Space tourism yet to take off

? When a private spaceship soared over California to claim a $10 million prize, daredevil venture capitalist Alan Walton was 68 and thought he’d soon be on a rocket ride of his own.

Walton plunked down $200,000 to be among the first space tourists to make a suborbital thrill-ride high above the Earth aboard a Virgin Galactic spaceship.

Now he intends to ask for his deposit back if there’s no fixed launch date by his 74th birthday next April.

“This was going to be the highlight of my old age,” he said.

It has been five years since SpaceShipOne, the first privately financed manned spacecraft, captured the Ansari X Prize on Oct. 4, 2004, by demonstrating that a reusable rocket capable of carrying passengers could fly more than 62 miles high twice within two weeks — showing reliability and commercial viability.

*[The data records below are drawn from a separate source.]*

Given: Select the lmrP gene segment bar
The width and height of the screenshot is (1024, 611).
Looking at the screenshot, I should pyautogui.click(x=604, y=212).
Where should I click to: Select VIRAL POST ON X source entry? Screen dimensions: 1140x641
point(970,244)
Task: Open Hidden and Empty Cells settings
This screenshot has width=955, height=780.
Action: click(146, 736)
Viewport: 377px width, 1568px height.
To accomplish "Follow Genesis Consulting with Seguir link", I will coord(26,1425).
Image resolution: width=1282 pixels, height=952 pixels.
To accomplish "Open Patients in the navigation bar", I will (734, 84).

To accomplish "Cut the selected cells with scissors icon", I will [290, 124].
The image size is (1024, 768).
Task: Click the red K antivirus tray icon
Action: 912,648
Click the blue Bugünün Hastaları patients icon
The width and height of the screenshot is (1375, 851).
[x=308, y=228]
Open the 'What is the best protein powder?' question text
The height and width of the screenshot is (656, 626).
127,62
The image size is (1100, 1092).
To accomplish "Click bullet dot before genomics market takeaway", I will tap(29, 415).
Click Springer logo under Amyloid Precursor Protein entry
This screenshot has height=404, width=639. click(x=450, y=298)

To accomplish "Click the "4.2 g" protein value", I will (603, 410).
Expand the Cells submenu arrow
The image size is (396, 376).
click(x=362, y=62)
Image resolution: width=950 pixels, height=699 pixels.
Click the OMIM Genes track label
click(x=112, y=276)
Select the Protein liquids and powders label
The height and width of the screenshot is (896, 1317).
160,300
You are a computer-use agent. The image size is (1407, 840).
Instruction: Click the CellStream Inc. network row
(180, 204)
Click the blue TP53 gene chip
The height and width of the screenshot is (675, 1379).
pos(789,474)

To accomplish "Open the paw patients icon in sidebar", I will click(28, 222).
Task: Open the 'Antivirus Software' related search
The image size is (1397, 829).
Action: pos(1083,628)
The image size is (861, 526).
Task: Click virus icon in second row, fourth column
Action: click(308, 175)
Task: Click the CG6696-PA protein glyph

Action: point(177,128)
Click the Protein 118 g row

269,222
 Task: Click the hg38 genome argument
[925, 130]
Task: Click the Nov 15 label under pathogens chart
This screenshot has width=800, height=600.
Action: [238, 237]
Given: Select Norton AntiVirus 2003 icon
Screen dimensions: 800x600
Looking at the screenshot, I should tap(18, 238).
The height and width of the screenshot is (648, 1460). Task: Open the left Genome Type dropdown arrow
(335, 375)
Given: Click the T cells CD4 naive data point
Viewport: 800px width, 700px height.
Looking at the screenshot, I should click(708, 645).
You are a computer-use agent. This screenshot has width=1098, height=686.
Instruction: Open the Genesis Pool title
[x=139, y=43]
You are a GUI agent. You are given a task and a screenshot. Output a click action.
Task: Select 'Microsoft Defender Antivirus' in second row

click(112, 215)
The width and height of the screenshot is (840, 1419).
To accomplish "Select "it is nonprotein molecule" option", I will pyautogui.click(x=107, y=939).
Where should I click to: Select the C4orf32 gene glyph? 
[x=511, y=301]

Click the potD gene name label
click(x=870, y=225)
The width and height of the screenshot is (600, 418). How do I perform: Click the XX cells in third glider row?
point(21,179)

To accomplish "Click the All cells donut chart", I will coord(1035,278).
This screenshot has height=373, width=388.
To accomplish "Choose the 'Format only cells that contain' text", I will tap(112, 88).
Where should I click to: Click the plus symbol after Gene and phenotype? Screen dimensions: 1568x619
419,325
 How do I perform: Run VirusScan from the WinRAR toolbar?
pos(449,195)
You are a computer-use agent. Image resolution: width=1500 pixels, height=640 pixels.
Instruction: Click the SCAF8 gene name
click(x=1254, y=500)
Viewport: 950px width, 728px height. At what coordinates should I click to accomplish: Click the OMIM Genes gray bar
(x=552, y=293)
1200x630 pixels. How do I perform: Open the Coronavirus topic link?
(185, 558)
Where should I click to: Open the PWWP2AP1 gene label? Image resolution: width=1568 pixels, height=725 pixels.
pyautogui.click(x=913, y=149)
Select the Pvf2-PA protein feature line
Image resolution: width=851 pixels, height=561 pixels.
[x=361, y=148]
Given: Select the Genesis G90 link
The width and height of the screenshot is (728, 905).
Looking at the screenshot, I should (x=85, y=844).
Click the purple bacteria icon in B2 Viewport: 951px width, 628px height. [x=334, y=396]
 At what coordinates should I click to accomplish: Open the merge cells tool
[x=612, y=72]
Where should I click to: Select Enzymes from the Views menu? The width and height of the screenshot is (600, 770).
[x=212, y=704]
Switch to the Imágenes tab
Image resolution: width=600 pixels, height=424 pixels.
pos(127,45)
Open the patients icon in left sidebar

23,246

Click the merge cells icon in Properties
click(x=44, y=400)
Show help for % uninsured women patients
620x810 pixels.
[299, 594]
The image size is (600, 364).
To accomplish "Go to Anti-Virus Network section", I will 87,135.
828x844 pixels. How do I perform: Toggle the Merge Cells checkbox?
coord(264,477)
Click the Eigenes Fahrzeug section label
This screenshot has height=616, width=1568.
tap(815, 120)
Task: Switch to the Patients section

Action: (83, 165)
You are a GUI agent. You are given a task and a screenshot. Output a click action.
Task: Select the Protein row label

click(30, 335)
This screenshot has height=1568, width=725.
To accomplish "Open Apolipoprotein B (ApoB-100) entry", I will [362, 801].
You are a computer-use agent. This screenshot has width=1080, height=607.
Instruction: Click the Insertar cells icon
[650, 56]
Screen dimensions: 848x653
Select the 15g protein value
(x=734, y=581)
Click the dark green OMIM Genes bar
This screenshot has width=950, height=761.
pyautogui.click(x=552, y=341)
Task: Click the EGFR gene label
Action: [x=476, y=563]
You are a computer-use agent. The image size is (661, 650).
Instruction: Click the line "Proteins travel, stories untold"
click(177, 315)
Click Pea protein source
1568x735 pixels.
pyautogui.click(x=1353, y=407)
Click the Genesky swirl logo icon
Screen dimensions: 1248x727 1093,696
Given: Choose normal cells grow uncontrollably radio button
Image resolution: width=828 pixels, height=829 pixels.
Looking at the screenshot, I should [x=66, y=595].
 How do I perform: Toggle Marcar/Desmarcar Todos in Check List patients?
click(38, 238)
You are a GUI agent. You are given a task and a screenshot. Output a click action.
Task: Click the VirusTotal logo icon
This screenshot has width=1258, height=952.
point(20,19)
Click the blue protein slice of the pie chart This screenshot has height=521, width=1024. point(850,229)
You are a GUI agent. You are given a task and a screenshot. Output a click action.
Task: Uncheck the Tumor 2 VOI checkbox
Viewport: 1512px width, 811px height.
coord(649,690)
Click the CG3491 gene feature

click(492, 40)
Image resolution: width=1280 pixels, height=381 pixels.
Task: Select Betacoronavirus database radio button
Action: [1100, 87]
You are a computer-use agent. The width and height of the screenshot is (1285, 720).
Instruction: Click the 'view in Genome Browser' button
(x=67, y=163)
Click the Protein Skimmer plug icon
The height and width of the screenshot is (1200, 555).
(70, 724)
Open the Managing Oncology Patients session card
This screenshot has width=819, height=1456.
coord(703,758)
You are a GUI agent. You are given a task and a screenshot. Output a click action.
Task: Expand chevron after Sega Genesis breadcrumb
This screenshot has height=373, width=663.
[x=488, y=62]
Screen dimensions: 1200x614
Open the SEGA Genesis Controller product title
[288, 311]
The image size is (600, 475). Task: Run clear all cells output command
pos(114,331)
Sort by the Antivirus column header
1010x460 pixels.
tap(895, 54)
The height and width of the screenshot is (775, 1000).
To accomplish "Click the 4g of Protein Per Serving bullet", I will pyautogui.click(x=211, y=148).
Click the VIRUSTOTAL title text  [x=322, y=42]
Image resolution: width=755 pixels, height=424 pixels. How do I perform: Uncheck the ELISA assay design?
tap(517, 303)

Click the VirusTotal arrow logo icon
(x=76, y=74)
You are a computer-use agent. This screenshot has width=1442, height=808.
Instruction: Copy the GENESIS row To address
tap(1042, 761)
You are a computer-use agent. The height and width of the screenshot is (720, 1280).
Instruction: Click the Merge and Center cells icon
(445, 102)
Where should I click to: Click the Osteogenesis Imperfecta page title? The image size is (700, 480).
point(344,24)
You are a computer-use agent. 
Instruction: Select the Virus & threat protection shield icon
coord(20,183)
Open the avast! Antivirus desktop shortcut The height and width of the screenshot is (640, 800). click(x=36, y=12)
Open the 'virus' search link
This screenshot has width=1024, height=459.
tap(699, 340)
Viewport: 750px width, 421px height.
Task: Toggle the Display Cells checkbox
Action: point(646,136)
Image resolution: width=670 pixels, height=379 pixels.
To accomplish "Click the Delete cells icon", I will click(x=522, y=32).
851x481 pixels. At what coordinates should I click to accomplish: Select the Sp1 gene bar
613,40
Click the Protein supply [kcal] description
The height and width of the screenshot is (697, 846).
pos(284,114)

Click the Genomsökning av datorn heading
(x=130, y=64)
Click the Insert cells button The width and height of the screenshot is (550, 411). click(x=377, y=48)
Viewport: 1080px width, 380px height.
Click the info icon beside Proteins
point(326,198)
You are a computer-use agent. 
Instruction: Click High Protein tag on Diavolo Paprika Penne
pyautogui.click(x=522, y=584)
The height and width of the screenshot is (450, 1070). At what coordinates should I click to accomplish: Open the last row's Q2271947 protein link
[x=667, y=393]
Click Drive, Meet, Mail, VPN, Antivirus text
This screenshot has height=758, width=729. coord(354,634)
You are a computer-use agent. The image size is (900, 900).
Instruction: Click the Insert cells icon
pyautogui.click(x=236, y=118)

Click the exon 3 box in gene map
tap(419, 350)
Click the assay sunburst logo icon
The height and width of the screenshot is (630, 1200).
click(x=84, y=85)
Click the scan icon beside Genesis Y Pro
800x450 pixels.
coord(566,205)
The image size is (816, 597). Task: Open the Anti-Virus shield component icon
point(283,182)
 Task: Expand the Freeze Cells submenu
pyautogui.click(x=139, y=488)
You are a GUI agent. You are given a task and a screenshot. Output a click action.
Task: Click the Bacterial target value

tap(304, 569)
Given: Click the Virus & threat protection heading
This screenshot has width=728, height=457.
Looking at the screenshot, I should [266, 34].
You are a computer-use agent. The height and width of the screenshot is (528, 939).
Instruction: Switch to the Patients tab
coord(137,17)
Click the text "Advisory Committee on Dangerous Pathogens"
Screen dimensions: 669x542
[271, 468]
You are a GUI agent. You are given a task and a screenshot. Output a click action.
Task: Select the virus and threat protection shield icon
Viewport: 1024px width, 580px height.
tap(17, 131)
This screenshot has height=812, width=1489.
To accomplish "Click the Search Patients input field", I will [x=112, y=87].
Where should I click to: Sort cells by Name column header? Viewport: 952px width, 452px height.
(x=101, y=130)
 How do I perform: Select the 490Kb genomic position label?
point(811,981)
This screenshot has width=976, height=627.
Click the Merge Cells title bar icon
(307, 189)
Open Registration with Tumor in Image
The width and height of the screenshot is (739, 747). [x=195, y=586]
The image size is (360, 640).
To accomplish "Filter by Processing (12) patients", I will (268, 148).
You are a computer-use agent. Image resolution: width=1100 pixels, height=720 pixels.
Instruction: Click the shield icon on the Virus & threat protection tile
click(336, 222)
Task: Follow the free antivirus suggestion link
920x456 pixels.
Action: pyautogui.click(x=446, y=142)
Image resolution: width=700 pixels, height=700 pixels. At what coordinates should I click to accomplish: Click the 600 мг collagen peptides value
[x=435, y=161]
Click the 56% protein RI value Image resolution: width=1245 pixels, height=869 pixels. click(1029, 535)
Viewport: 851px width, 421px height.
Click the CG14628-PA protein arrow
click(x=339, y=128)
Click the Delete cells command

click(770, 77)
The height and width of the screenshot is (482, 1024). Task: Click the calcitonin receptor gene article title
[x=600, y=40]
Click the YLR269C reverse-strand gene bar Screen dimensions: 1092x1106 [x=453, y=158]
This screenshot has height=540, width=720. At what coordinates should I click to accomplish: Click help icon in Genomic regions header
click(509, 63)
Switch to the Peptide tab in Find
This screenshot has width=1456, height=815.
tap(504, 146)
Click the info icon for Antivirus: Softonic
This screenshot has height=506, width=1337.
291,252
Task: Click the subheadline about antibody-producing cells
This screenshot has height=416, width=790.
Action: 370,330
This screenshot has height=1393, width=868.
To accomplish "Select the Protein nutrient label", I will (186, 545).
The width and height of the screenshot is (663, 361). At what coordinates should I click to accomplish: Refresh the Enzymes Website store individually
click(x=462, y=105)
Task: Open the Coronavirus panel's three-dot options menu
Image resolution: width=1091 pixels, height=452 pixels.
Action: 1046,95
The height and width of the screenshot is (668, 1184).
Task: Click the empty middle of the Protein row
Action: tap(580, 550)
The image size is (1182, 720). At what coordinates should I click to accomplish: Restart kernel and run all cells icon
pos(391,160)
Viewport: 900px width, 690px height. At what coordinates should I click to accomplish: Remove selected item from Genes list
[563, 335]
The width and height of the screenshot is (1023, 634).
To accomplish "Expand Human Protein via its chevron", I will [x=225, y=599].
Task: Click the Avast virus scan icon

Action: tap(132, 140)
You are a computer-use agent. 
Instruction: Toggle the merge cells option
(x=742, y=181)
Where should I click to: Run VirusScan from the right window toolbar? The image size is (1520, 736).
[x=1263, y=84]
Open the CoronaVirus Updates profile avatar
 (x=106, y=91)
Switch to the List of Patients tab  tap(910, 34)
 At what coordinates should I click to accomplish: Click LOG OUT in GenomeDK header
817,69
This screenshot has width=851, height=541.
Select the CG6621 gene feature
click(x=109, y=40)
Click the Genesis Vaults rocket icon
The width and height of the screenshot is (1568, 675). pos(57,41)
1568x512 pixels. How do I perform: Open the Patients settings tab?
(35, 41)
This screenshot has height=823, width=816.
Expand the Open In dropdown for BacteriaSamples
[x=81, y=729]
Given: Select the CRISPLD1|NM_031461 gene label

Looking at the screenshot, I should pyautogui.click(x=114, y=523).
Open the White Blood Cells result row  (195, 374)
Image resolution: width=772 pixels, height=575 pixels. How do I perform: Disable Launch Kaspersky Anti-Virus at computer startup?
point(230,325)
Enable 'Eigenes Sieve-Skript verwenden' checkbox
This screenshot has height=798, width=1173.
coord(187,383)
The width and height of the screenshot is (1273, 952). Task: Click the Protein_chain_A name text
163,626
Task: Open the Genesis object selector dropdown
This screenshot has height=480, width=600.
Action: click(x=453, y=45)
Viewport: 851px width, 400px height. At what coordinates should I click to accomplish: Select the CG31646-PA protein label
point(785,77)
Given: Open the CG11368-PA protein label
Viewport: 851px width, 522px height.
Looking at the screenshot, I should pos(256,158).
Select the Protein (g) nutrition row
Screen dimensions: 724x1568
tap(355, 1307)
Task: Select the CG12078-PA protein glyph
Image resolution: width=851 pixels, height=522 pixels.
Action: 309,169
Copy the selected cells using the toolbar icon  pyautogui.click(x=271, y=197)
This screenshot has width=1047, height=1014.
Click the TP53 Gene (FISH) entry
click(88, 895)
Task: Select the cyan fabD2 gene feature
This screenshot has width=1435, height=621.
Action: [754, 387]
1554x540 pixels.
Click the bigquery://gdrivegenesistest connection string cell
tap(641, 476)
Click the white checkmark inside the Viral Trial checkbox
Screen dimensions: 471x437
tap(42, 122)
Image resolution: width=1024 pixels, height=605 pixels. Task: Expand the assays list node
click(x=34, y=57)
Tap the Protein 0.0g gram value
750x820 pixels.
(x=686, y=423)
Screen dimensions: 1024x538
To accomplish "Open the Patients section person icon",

Enthusiasm over SpaceShipOne’s feats was so high that year that even before the prize-winning flight, British mogul Richard Branson announced an agreement to use the technology in a second-generation design, SpaceShipTwo, to fly commercial passengers into space under the Virgin Galactic banner by 2007.

It seemed that anyone who had the money would soon be experiencing what SpaceShipOne pilot Brian Binnie called “literally a rush — you light that motor off and the world wakes up around you.” And then the sensation of weightlessness and the sight of the world far below.

Turning the dream into reality has taken longer than many expected in those days, and spaceflight remains the realm of government astronauts and a handful of extraordinarily wealthy people who have paid millions for rides on Russian rockets to the international space station.

X Prize founder Peter Diamandis says, however, that things have not been at a standstill.

More than $1 billion has been invested in the industry, regulatory roadblocks have been addressed and as many as three different passenger spaceships will emerge in the next 18 to 24 months and begin flying, he said.

The project was dealt a setback two years ago when three technicians were killed in an explosion while testing SpaceShipTwo’s propellant system. Scaled Composites, which was bought by Northrop Grumman Corp., was cited for five workplace violations.